No me di cuenta, en un primer momento, pero justo me senté, vi a la preciosidad que tenía delante. Una chica con el pelo castaño, largo, levemente ondulado. Llevaba un aspecto desaliñado, de hecho tenía el pantalón manchado. No creo que tuviese más de veinte o veinte y pocos años. Su indumentaria se completaba con unas botas de montaña, y un jersey naranja, algo chillón, que tenía un ligero escote. Ella no me miro, pero yo a ella sí. Tenía una expresión facial muy agradable. Sus ojos eran marrones. Mientras pensaba en todo ello, ella revisaba su móvil, seguramente escribiendo alguna cosa en twitter o Facebook, o enviando algún mensaje a alguna amiga. Intentaba hacerme el dormido, para no mirarla tanto y que ella se diese cuenta.
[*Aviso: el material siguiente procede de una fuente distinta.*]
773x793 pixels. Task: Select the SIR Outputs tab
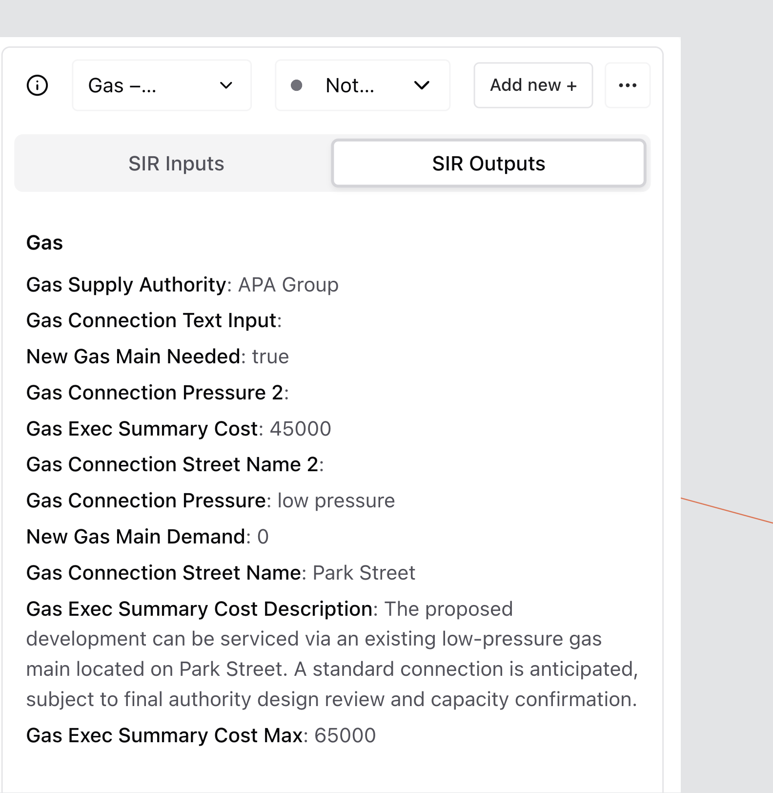click(x=488, y=164)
Justo cuando faltaba poco para llegar a mi parada, y así por fin, caminar cinco minutos y llegar a mi destino. Pasó algo que no me esperaba. Cómo dije antes me hacía el dormido, y justo cuando abrí los ojos, ella me estaba mirando fijamente, y entonces me dijo:

-¿Qué?

Yo no sabía que responder. De hecho nunca me había pasado algo así. Por suerte para mí, fui salvado por la campana, ya que justo en ese momento llegaba el tren a mi estación. Y ruborizado y con una gran vergüenza bajé del tren, pensando en que tendría que coger otro tren diferente al día siguiente.